• _OBJECTIVE_:
Turn every line of the records below into a Markdown table with the columns "Row" and "Line," numbering each row and leaving out blank lines.

Begin RECORDS FOR THIS EXERCISE

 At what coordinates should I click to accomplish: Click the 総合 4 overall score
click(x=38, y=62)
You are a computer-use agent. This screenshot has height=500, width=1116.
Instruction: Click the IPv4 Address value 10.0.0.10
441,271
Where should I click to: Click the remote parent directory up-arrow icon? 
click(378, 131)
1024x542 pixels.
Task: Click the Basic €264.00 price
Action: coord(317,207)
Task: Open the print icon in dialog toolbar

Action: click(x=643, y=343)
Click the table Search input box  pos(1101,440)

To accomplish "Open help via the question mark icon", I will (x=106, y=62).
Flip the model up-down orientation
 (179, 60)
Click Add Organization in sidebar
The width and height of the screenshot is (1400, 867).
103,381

End RECORDS FOR THIS EXERCISE

• _SOLUTION TO THE EXERCISE_:
| Row | Line |
|---|---|
| 1 |  At what coordinates should I click to accomplish: Click the 総合 4 overall score |
| 2 | click(x=38, y=62) |
| 3 | You are a computer-use agent. This screenshot has height=500, width=1116. |
| 4 | Instruction: Click the IPv4 Address value 10.0.0.10 |
| 5 | 441,271 |
| 6 | Where should I click to: Click the remote parent directory up-arrow icon?  |
| 7 | click(378, 131) |
| 8 | 1024x542 pixels. |
| 9 | Task: Click the Basic €264.00 price |
| 10 | Action: coord(317,207) |
| 11 | Task: Open the print icon in dialog toolbar |
| 12 | Action: click(x=643, y=343) |
| 13 | Click the table Search input box  pos(1101,440) |
| 14 | To accomplish "Open help via the question mark icon", I will (x=106, y=62). |
| 15 | Flip the model up-down orientation |
| 16 |  (179, 60) |
| 17 | Click Add Organization in sidebar |
| 18 | The width and height of the screenshot is (1400, 867). |
| 19 | 103,381 |